The Epoch Times' disinformation lands unbidden in voters' mailboxes
Voters in communities across the South have recently found in their mailboxes unsolicited print copies of The Epoch Times, a controversial pro-Trump, anti-Chinese government news outlet that traffics in conspiracy theories and other forms of disinformation.
This reporter received one at her home in Raleigh, North Carolina. Facing South has also been in contact with two people in small Western North Carolina towns who received them, as well as residents of Atlanta and Fairfax County, Virginia. All of the recipients are either registered Democrats or unaffiliated. An inquiry made to The Epoch Times for more details about the mailings and their targets went unanswered.
The U.S. edition this reporter received, dated Sept. 7-13, has in its 24 pages stories claiming inaccurately that climate change is "based on false narratives," that vaccines lead to more severe COVID-19 infections, that Arizona counted thousands of invalid ballots in the 2020 presidential election, and that the Inflation Reduction Act recently passed by Congress and signed into law by President Biden will triple the number of IRS audits targeting low-income Americans — a claim that's been debunked by professional fact checkers. It also offers an opinion piece by serial conspiracy theorist Dinesh D'Souza promoting his own repeatedly debunked "2000 Mules" documentary alleging that unnamed nonprofits paid Democratic Party associates to illegally collect and deposit ballots into drop boxes in swing states during the 2020 election.
"We mailed you this copy to break through suppression by Big Tech," says the promotional banner at the top of the paper.
━━━
**Using the information**
- A) Answer these questions about the article on The Epoch Times mailings, one answer per line:
(i) In which city did the reporter receive her copy?
(ii) How many pages are in the U.S. edition the reporter received?
(iii) According to the promotional banner, why was the copy mailed?
- B) Write the next few paragraphs of the article on The Epoch Times mailings, picking up right after its final sentence.
━━━
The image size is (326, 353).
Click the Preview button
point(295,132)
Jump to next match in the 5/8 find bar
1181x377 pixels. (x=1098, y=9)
━━━
**Answers to the exercises**
- A)
(i) Raleigh, North Carolina.
(ii) 24 pages.
(iii) To break through suppression by Big Tech.

- B)
In 2019, Facebook banned The Epoch Times from advertising after the outlet broke the platform's political transparency rules by publishing pro-Trump subscription ads through so-called "sock puppet" pages used to hide who controls them. A 2019 NBC News investigation found the outlet spent more than $1.5 million on some 11,000 pro-Trump Facebook ads over six months — more than any organization besides the Trump campaign. That same year, the fact-checking website Snopes.com reported close ties between The The Epoch Times and a network of Facebook pages and groups that shared pro-Trump views and conspiracy theories including QAnon, a far-right cult-like movement that promotes Trump as a political savior come to rescue the U.S. from a cabal of cannibalistic child sex traffickers.
In addition, The Epoch Times and its New Tang Dynasty Television affiliate used a network of associated YouTube channels to promote "Stop the Steal" events and election misinformation prior to the Jan. 6 insurrection at the U.S. Capitol, and they have since downplayed the riots, as Media Matters reported. The Epoch Times remains a presence on those social media platforms today, but it has shifted most of its advertising spending to YouTube, according to a Media Matters analysis reported by The Guardian.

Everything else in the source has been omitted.